My annual vacation is usually just after New Year, when most of the power idiots get back to work. Usually you can then find a parking near the beach, without doing a half marathon just to get to the water.
This time of the year is also the only time I keep my head low when passing fellow sailors. See my parents own a ski boat and usually on holiday I play a bit around on the water and leave sailing on the banks of the lake. As I speed across the lake, I am astonished to see how idiotic and uninformed the power boating community are. To them "Rules of the road" does not exist, especially after the first beer.
Now if you think "Rules of the road" is a foreign concept for them, wait till you see them trying their hand at mooring. On the lake their is small "coves" where they beach their boats for the night. Since it is protected water, none of them even think that the afternoon/evening 30knts + wind can kick up a bit of a swell and a cross wind that could move their moored boats around.

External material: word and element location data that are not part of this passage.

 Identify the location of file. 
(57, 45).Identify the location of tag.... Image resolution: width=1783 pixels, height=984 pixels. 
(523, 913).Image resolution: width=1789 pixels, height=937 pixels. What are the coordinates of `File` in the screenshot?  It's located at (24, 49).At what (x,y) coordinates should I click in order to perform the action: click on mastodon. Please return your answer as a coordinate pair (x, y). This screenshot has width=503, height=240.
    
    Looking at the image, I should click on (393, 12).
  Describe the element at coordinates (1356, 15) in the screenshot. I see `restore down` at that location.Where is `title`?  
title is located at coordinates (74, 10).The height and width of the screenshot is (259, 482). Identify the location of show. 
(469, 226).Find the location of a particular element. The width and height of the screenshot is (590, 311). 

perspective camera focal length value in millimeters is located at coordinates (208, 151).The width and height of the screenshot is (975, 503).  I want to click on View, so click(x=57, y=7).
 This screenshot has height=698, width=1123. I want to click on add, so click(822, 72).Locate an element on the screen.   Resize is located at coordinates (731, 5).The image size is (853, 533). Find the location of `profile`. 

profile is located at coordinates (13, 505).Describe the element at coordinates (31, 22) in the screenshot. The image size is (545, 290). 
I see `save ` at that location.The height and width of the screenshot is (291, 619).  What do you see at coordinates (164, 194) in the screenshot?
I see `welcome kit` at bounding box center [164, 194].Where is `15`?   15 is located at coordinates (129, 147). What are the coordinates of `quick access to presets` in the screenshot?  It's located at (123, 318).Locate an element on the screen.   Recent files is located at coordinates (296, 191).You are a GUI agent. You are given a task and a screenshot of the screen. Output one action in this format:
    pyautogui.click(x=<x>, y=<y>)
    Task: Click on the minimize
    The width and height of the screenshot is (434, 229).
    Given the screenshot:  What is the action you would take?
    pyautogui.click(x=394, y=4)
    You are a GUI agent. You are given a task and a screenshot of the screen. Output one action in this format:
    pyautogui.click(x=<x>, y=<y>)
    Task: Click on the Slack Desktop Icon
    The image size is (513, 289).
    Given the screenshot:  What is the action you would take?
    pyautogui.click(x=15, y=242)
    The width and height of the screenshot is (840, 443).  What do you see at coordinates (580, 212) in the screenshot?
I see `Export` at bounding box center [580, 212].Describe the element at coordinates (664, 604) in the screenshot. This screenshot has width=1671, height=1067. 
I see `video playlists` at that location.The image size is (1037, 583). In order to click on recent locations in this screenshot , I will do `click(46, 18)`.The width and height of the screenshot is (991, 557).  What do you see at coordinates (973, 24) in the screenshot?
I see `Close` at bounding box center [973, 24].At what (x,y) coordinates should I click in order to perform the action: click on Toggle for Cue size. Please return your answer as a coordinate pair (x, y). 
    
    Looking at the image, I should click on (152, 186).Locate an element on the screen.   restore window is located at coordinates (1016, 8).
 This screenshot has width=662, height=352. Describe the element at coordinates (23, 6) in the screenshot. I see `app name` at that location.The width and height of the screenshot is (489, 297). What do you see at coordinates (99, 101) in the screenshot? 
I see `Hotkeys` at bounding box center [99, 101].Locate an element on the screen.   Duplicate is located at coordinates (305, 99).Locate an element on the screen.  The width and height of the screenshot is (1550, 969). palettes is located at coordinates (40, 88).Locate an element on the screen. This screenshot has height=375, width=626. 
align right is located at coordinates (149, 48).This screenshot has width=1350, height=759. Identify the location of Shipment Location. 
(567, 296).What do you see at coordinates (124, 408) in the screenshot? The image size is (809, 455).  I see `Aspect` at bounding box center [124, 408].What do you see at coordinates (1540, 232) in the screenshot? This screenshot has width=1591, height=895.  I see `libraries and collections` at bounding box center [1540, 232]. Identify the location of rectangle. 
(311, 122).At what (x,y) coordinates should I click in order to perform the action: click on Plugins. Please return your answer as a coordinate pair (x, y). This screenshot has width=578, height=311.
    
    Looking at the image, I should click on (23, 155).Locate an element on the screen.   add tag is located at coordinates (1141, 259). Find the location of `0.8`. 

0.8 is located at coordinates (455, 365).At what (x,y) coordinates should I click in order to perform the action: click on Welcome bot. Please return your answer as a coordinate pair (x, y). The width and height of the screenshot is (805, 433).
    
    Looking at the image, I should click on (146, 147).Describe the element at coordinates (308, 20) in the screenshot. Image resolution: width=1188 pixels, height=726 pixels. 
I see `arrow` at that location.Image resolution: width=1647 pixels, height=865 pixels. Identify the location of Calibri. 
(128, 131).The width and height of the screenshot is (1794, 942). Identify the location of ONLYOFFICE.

One such power idiot could not give a S@#$ about it and needless to say irritated the hell out of me. In the evenings he retired to the warmth of his braai (bbq) while nurturing his 1 millionth beer for the day. Only using a very SLACK bow line to keep his boat from drifting off, his rubber duck floated a bit higher in the swell and turned sideways in the cross wind. This would've been okay , except his stern, with his prop protruding, was bobbing millimeters away from the smooth side of our boat. Haven't he heard of a stern spring before???
Trying to be of service to the greater boating community, I suggested a few mooring ideas to MR P. Idiot. But to no avail, every late afternoon I had to get wet and re-moor his rubber ducky.
Note to Power Boat Association - include mooring techniques in syllabus for skipper license.